Playing detective: 3 strategies for debugging Java when logs aren’t enough
Every single programmer learns early on in their career how to get familiar with whatever debugging tools that are most effective and/or popular in their language of choice. Java has jdb, jconsole, and many more; C++ has gdb; Python has pdb; etc. My personal favorites are the “kill -3” thread dump command, the good old Google search engine, and the powerful YourKit java profiler –– all of which we recently turned to when we discovered that some of our publishers in our pub/sub system stopped working. They weren’t shutting down, but all processing was coming to a complete halt.
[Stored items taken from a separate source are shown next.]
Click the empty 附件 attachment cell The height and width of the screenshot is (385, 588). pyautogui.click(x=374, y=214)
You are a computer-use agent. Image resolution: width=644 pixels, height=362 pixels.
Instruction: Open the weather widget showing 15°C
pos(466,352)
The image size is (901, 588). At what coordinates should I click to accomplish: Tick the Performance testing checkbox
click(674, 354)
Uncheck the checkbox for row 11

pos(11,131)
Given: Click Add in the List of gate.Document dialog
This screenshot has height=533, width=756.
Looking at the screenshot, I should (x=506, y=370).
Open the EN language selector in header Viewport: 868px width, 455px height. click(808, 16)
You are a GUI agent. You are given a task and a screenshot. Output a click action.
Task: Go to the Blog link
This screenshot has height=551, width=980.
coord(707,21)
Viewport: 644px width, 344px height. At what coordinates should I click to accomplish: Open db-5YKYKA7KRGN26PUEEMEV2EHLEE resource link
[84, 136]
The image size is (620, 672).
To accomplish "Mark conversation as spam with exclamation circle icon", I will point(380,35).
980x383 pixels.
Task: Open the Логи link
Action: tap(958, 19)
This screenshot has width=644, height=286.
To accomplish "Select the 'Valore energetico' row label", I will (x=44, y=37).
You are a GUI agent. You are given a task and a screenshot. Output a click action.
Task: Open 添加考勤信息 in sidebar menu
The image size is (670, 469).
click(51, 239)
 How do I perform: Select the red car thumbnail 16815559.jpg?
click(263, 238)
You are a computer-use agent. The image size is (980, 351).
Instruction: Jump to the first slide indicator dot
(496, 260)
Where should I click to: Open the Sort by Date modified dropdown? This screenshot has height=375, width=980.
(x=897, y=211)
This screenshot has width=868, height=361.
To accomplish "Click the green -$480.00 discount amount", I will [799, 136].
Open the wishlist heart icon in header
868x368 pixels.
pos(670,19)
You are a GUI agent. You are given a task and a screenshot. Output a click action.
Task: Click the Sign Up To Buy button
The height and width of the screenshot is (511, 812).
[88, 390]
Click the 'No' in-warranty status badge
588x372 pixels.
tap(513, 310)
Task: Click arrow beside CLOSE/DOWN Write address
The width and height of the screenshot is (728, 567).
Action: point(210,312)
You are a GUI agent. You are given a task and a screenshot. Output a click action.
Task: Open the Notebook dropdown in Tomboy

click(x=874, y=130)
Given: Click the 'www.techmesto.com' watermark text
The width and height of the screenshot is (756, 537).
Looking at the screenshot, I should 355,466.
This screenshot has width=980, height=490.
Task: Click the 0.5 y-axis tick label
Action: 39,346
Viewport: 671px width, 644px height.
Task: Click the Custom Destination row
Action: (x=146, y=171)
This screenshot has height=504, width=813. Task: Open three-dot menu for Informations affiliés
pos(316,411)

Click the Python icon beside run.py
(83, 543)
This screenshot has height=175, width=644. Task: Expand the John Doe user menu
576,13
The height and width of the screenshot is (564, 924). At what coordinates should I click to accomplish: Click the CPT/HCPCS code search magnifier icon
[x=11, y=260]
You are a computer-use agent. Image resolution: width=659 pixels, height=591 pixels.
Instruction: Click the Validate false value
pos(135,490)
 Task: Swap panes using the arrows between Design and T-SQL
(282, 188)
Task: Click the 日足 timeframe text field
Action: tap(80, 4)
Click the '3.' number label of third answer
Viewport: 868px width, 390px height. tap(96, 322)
The logs indicated no failures, the disks and memory were fine, and the other services running on these boxes were all happily chugging away at their work.
New mystery means: The game is on!
Strategy #1: Thread dumps
Being an engineer can be a bit like being a detective — part of your job is to solve mysteries. The first thing I try when getting to the bottom of a Java mystery is grab a thread dump from the program. Thread dumps are massively fun, with hints of issues that don’t show up in logs, even if I switch on trace logging.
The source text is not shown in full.